▼

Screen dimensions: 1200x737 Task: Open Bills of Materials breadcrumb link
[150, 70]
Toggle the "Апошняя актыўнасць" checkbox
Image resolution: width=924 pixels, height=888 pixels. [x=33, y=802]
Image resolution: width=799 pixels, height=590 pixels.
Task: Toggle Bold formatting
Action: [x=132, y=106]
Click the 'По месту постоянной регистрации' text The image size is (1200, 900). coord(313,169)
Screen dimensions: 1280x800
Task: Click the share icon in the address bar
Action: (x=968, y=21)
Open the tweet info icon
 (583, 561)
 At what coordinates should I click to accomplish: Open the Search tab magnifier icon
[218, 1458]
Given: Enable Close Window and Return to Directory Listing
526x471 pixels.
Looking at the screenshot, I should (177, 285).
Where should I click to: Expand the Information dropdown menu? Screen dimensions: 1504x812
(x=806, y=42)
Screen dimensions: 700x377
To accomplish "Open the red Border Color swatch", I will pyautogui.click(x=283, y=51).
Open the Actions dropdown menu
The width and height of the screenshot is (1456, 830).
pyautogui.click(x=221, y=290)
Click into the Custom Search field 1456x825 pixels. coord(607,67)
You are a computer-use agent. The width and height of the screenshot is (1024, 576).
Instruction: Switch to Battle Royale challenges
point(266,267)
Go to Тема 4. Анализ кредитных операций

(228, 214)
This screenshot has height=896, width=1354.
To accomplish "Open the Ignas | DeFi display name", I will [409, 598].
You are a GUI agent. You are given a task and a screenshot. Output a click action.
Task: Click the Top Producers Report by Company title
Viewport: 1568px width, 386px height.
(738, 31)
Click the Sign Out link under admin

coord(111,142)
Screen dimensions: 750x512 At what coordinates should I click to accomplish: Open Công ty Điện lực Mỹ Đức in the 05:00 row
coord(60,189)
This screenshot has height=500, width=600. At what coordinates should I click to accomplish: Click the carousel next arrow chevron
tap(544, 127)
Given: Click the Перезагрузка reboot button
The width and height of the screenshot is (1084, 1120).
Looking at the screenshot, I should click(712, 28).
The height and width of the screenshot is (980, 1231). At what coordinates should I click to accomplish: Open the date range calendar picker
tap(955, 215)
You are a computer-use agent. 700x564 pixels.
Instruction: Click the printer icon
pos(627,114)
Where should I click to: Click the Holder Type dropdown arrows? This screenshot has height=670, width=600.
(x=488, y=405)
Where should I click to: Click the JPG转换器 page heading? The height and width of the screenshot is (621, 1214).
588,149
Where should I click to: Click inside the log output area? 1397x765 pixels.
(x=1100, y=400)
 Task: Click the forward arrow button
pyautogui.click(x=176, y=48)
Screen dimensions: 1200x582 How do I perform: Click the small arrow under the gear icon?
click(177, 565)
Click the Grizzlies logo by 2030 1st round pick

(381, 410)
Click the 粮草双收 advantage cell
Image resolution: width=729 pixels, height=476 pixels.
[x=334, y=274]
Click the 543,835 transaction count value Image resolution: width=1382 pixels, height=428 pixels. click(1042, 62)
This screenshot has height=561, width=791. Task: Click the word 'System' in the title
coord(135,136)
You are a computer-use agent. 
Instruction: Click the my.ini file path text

▲

Task description:
Beginning with the line that holds "Where should I click to: Click inside" and ending with the last line of the data, copy each line exactly and add nothing.

Your solution:
Where should I click to: Click inside the log output area? 1397x765 pixels.
(x=1100, y=400)
 Task: Click the forward arrow button
pyautogui.click(x=176, y=48)
Screen dimensions: 1200x582 How do I perform: Click the small arrow under the gear icon?
click(177, 565)
Click the Grizzlies logo by 2030 1st round pick

(381, 410)
Click the 粮草双收 advantage cell
Image resolution: width=729 pixels, height=476 pixels.
[x=334, y=274]
Click the 543,835 transaction count value Image resolution: width=1382 pixels, height=428 pixels. click(1042, 62)
This screenshot has height=561, width=791. Task: Click the word 'System' in the title
coord(135,136)
You are a computer-use agent. 
Instruction: Click the my.ini file path text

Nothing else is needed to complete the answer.